United States Supreme Court
560 U.S. 379 (2010)
Jose Angel Carachuri-Rosendo (Carachuri) (plaintiff), a lawful permanent resident of the United States, was convicted of two misdemeanor drug possession offenses in Texas. The first conviction resulted after Carachuri pleaded guilty to possessing less than two ounces of marijuana. The following year, Carachuri pleaded no contest to possessing one tablet of Xanax without a prescription. The prosecutor elected not to seek an enhancement of the punishment based on Carachuri’s prior conviction.

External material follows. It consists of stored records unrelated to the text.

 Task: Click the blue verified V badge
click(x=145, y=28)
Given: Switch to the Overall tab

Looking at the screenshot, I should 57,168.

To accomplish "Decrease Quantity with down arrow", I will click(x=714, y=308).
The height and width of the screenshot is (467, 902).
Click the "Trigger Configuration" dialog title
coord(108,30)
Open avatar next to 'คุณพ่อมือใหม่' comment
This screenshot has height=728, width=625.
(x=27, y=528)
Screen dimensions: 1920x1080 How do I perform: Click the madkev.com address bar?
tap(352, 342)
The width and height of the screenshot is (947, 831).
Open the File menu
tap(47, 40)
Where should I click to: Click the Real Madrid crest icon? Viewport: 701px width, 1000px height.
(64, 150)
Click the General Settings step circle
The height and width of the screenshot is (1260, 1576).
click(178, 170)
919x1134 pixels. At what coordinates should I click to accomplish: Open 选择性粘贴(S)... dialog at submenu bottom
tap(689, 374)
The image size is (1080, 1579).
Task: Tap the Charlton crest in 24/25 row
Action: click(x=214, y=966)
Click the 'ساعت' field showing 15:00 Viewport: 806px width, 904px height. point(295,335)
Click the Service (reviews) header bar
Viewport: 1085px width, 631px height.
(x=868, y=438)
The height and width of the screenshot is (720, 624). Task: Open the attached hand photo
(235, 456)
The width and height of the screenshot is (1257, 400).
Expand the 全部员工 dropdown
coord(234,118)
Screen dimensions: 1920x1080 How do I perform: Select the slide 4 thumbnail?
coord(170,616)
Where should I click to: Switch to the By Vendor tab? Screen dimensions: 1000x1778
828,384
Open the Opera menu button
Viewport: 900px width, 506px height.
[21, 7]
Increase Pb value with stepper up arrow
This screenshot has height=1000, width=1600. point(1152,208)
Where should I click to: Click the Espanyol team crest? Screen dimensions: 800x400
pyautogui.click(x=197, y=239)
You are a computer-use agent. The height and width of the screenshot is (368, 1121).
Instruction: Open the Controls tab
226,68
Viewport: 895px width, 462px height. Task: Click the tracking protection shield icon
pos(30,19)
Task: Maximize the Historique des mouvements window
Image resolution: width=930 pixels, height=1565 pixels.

Thereafter, the Department of Homeland Security initiated removal proceedings against Carachuri under the Immigration and Nationality Act (INA). Although Carachuri conceded that he was subject to deportation, he argued that he was eligible for discretionary relief from removal under INA § 240A(a). The immigration judge held that Carachuri’s second simple possession conviction was an “aggravated felony” that made him ineligible for cancellation of removal. The Board of Immigration Appeals (BIA) affirmed the judge’s order. Carachuri filed a petition against Attorney General Eric Holder, Jr. (defendant) to appeal the BIA’s decision in federal district court. The appellate court affirmed the BIA’s decision on the ground that “[i]f the conduct proscribed by the state offense could have been prosecuted as a felony” under the Controlled Substances Act, the conviction qualifies as an aggravated felony. See Lopez v. Gonzales, 549 U.S. 47, 60 (2006). Carachuri appealed. The U.S. Supreme Court granted certiorari to review.